(Item coordinate data)
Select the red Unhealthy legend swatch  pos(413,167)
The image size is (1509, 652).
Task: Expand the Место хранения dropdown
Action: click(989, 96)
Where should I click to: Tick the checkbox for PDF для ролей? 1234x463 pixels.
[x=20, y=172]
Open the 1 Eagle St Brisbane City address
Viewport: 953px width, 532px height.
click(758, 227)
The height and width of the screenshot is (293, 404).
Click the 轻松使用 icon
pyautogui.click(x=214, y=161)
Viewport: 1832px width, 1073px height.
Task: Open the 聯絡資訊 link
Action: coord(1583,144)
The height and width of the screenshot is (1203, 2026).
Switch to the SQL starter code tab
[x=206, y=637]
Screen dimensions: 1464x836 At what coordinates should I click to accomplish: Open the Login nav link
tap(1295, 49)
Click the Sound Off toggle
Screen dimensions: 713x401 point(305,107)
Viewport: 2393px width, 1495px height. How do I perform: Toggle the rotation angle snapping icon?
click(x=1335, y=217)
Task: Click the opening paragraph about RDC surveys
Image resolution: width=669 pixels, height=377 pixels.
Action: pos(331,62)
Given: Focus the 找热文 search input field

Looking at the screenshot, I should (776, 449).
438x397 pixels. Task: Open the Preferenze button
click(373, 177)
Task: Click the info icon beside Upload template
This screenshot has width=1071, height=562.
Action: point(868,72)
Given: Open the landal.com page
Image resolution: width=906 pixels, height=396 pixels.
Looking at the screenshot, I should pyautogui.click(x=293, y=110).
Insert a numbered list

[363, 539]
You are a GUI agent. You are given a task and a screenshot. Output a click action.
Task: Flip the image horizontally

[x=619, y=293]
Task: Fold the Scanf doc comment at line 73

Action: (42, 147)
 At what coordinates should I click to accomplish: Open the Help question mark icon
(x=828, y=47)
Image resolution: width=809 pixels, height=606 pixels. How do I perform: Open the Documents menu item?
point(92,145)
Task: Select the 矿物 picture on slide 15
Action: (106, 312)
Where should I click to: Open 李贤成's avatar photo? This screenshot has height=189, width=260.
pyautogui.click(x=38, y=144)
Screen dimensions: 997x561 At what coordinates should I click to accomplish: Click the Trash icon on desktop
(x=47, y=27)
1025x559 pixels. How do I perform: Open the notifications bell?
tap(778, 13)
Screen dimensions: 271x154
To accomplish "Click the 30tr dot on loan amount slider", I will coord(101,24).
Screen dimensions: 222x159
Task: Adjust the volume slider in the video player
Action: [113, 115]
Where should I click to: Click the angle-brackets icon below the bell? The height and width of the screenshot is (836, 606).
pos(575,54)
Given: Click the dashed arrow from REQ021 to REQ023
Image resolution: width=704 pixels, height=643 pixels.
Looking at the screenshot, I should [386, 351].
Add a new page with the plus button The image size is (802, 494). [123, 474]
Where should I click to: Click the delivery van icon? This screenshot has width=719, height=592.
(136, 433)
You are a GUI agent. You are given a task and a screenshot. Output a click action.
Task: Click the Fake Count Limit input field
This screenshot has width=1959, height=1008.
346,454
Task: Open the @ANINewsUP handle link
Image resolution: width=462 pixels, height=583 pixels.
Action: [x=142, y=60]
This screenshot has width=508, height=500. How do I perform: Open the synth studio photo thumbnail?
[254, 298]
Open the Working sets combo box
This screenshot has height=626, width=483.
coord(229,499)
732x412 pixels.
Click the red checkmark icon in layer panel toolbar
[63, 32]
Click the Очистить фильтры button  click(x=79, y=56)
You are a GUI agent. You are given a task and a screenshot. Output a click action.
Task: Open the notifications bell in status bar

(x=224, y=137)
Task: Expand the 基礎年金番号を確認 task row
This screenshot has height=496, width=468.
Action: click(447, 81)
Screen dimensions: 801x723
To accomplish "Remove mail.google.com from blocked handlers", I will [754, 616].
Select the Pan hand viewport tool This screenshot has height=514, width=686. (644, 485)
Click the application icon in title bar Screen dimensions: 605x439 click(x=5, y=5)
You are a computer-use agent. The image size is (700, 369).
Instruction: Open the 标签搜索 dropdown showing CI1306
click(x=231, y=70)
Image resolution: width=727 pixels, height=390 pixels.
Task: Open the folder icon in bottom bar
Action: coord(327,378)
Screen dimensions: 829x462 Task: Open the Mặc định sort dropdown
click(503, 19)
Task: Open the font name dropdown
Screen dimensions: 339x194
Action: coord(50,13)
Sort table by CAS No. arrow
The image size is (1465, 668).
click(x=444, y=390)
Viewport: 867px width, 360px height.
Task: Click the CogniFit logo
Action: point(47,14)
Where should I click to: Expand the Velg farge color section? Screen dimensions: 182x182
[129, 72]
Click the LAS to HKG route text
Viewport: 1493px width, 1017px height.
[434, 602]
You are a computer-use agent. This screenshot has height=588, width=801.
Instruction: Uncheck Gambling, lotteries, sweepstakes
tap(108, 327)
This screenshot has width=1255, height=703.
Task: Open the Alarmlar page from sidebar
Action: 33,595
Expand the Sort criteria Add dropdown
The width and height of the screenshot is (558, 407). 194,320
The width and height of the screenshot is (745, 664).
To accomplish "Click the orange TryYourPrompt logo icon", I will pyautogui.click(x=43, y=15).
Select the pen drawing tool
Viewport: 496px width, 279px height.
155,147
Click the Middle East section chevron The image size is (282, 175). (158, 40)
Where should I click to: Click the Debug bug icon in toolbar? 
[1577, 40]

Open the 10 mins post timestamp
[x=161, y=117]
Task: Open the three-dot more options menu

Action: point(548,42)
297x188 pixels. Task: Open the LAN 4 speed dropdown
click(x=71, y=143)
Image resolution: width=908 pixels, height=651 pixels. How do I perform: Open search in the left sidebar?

*Exercise*: Reproduce every line of the data above without changing anything.

*Written answer*:
Select the red Unhealthy legend swatch  pos(413,167)
The image size is (1509, 652).
Task: Expand the Место хранения dropdown
Action: click(989, 96)
Where should I click to: Tick the checkbox for PDF для ролей? 1234x463 pixels.
[x=20, y=172]
Open the 1 Eagle St Brisbane City address
Viewport: 953px width, 532px height.
click(758, 227)
The height and width of the screenshot is (293, 404).
Click the 轻松使用 icon
pyautogui.click(x=214, y=161)
Viewport: 1832px width, 1073px height.
Task: Open the 聯絡資訊 link
Action: coord(1583,144)
The height and width of the screenshot is (1203, 2026).
Switch to the SQL starter code tab
[x=206, y=637]
Screen dimensions: 1464x836 At what coordinates should I click to accomplish: Open the Login nav link
tap(1295, 49)
Click the Sound Off toggle
Screen dimensions: 713x401 point(305,107)
Viewport: 2393px width, 1495px height. How do I perform: Toggle the rotation angle snapping icon?
click(x=1335, y=217)
Task: Click the opening paragraph about RDC surveys
Image resolution: width=669 pixels, height=377 pixels.
Action: pos(331,62)
Given: Focus the 找热文 search input field

Looking at the screenshot, I should (776, 449).
438x397 pixels. Task: Open the Preferenze button
click(373, 177)
Task: Click the info icon beside Upload template
This screenshot has width=1071, height=562.
Action: point(868,72)
Given: Open the landal.com page
Image resolution: width=906 pixels, height=396 pixels.
Looking at the screenshot, I should pyautogui.click(x=293, y=110).
Insert a numbered list

[363, 539]
You are a GUI agent. You are given a task and a screenshot. Output a click action.
Task: Flip the image horizontally

[x=619, y=293]
Task: Fold the Scanf doc comment at line 73

Action: (42, 147)
 At what coordinates should I click to accomplish: Open the Help question mark icon
(x=828, y=47)
Image resolution: width=809 pixels, height=606 pixels. How do I perform: Open the Documents menu item?
point(92,145)
Task: Select the 矿物 picture on slide 15
Action: (106, 312)
Where should I click to: Open 李贤成's avatar photo? This screenshot has height=189, width=260.
pyautogui.click(x=38, y=144)
Screen dimensions: 997x561 At what coordinates should I click to accomplish: Click the Trash icon on desktop
(x=47, y=27)
1025x559 pixels. How do I perform: Open the notifications bell?
tap(778, 13)
Screen dimensions: 271x154
To accomplish "Click the 30tr dot on loan amount slider", I will coord(101,24).
Screen dimensions: 222x159
Task: Adjust the volume slider in the video player
Action: [113, 115]
Where should I click to: Click the angle-brackets icon below the bell? The height and width of the screenshot is (836, 606).
pos(575,54)
Given: Click the dashed arrow from REQ021 to REQ023
Image resolution: width=704 pixels, height=643 pixels.
Looking at the screenshot, I should [386, 351].
Add a new page with the plus button The image size is (802, 494). [123, 474]
Where should I click to: Click the delivery van icon? This screenshot has width=719, height=592.
(136, 433)
You are a GUI agent. You are given a task and a screenshot. Output a click action.
Task: Click the Fake Count Limit input field
This screenshot has width=1959, height=1008.
346,454
Task: Open the @ANINewsUP handle link
Image resolution: width=462 pixels, height=583 pixels.
Action: [x=142, y=60]
This screenshot has width=508, height=500. How do I perform: Open the synth studio photo thumbnail?
[254, 298]
Open the Working sets combo box
This screenshot has height=626, width=483.
coord(229,499)
732x412 pixels.
Click the red checkmark icon in layer panel toolbar
[63, 32]
Click the Очистить фильтры button  click(x=79, y=56)
You are a GUI agent. You are given a task and a screenshot. Output a click action.
Task: Open the notifications bell in status bar

(x=224, y=137)
Task: Expand the 基礎年金番号を確認 task row
This screenshot has height=496, width=468.
Action: click(447, 81)
Screen dimensions: 801x723
To accomplish "Remove mail.google.com from blocked handlers", I will [754, 616].
Select the Pan hand viewport tool This screenshot has height=514, width=686. (644, 485)
Click the application icon in title bar Screen dimensions: 605x439 click(x=5, y=5)
You are a computer-use agent. The image size is (700, 369).
Instruction: Open the 标签搜索 dropdown showing CI1306
click(x=231, y=70)
Image resolution: width=727 pixels, height=390 pixels.
Task: Open the folder icon in bottom bar
Action: coord(327,378)
Screen dimensions: 829x462 Task: Open the Mặc định sort dropdown
click(503, 19)
Task: Open the font name dropdown
Screen dimensions: 339x194
Action: coord(50,13)
Sort table by CAS No. arrow
The image size is (1465, 668).
click(x=444, y=390)
Viewport: 867px width, 360px height.
Task: Click the CogniFit logo
Action: point(47,14)
Where should I click to: Expand the Velg farge color section? Screen dimensions: 182x182
[129, 72]
Click the LAS to HKG route text
Viewport: 1493px width, 1017px height.
[434, 602]
You are a computer-use agent. This screenshot has height=588, width=801.
Instruction: Uncheck Gambling, lotteries, sweepstakes
tap(108, 327)
This screenshot has width=1255, height=703.
Task: Open the Alarmlar page from sidebar
Action: 33,595
Expand the Sort criteria Add dropdown
The width and height of the screenshot is (558, 407). 194,320
The width and height of the screenshot is (745, 664).
To accomplish "Click the orange TryYourPrompt logo icon", I will pyautogui.click(x=43, y=15).
Select the pen drawing tool
Viewport: 496px width, 279px height.
155,147
Click the Middle East section chevron The image size is (282, 175). (158, 40)
Where should I click to: Click the Debug bug icon in toolbar? 
[1577, 40]

Open the 10 mins post timestamp
[x=161, y=117]
Task: Open the three-dot more options menu

Action: point(548,42)
297x188 pixels. Task: Open the LAN 4 speed dropdown
click(x=71, y=143)
Image resolution: width=908 pixels, height=651 pixels. How do I perform: Open search in the left sidebar?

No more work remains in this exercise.